FNH, a hyperplastic nodule that contains scar-like tissue, is the second most common liver cell-derived benign tumor [1]. Until now, the nature and pathogenesis of FNH remain unclear. It is postulated that hepatic circulatory abnormalities including portal venous thrombosis, vascular recanalization, and reperfusion could lead to the development of FNH after chemotherapy [2]. SOS is kind of chemotherapy-induced damage to sinusoidal integrity, which could cause circulatory abnormalities [6]. Oxaliplatin-based systemic chemotherapy for the patients with colorectal liver metastasis was mostly reported to be associated with the development of FNH due to the formation of SOS [710]. According to previous researches, alkylating agents, specifically busulfan and melphalan, are associated with the development of FNH when administered prior to bone marrow transplant due to SOS [7]. It is also reported that cyclophosphamide is attributed to induce SOS in a synergistic effect with total body irradiation [4]. The potential mechanism might be depletion of reduced glutathione by cyclophosphamide in sinusoidal endothelial cells which make themselves more vulnerable to irradiation hazard [35]. In our case, the patient received standard cyclophosphamide-docetaxel-pharmorubicin regimen. The combined chemotherapy makes it difficult to conclude the specific pathogenic agent. Because there is no literature which reported the association among FNH, docetaxel, and pharmorubicin, cyclophosphamide seemed to be the most possible causative factors.

Because most FNH are asymptomatic and are without carcinomatous change, nonoperative therapy is the standard treatment. However, it is important to make accurate diagnosis of patient who develop hepatic nodule during chemotherapy because FNH and metastatic disease of the liver have total different prognoses.

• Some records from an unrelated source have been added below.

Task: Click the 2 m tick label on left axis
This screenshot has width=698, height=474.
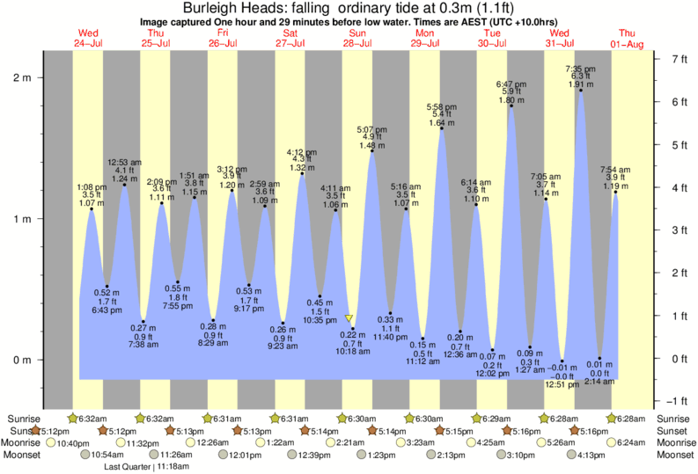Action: coord(21,78)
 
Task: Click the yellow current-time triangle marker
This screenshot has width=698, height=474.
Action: coord(349,318)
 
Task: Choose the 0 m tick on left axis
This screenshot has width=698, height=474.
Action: coord(21,360)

MRI is thought to be the best noninvasive method for diagnosing FNH at present whose sensitivity and specificity are 70% and 98%, respectively [11]. It is easy to make a definitive diagnosis of classical FNH when MRI indicates that tumor quality is homogeneous with a central scar and there is hypervascularity with enhancement during the arterial phase [12]. Otherwise, aspiration biopsy is required when it is difficult to obtain a definitive diagnosis only by imaging techniques.

In our case, we diagnosed FNH by combining imaging examinations including USG, CT, and MRI, by which the rate of definite diagnosis was reported up to 90% [13]. However, as hepatocellular carcinoma and metastatic renal cell carcinoma were reported to locate within the confines of FNH [14, 15], a certain period of follow-up time is required when nonoperative therapy is conducted. In this case, the patient had been asymptomatic for more than 4 years and the FNH was stable in size until the time of the report.

4. Conclusion

This is the first case report about development of FNH after cyclophosphamide-based chemotherapy. It could help confirm the damage effect of cyclophosphamide on hepatic sinusoidal integrity and may provoke further investigation on this area. On the other side, as increasing proportion of breast cancer patients will receive neoadjuvant chemotherapy, we should keep the possibility under consideration if new liver lesion mimicking hepatic metastasis was detected after cyclophosphamide-based chemotherapy in clinical practice.

Conflicts of Interest

The authors declare that they have no conflicts of interest.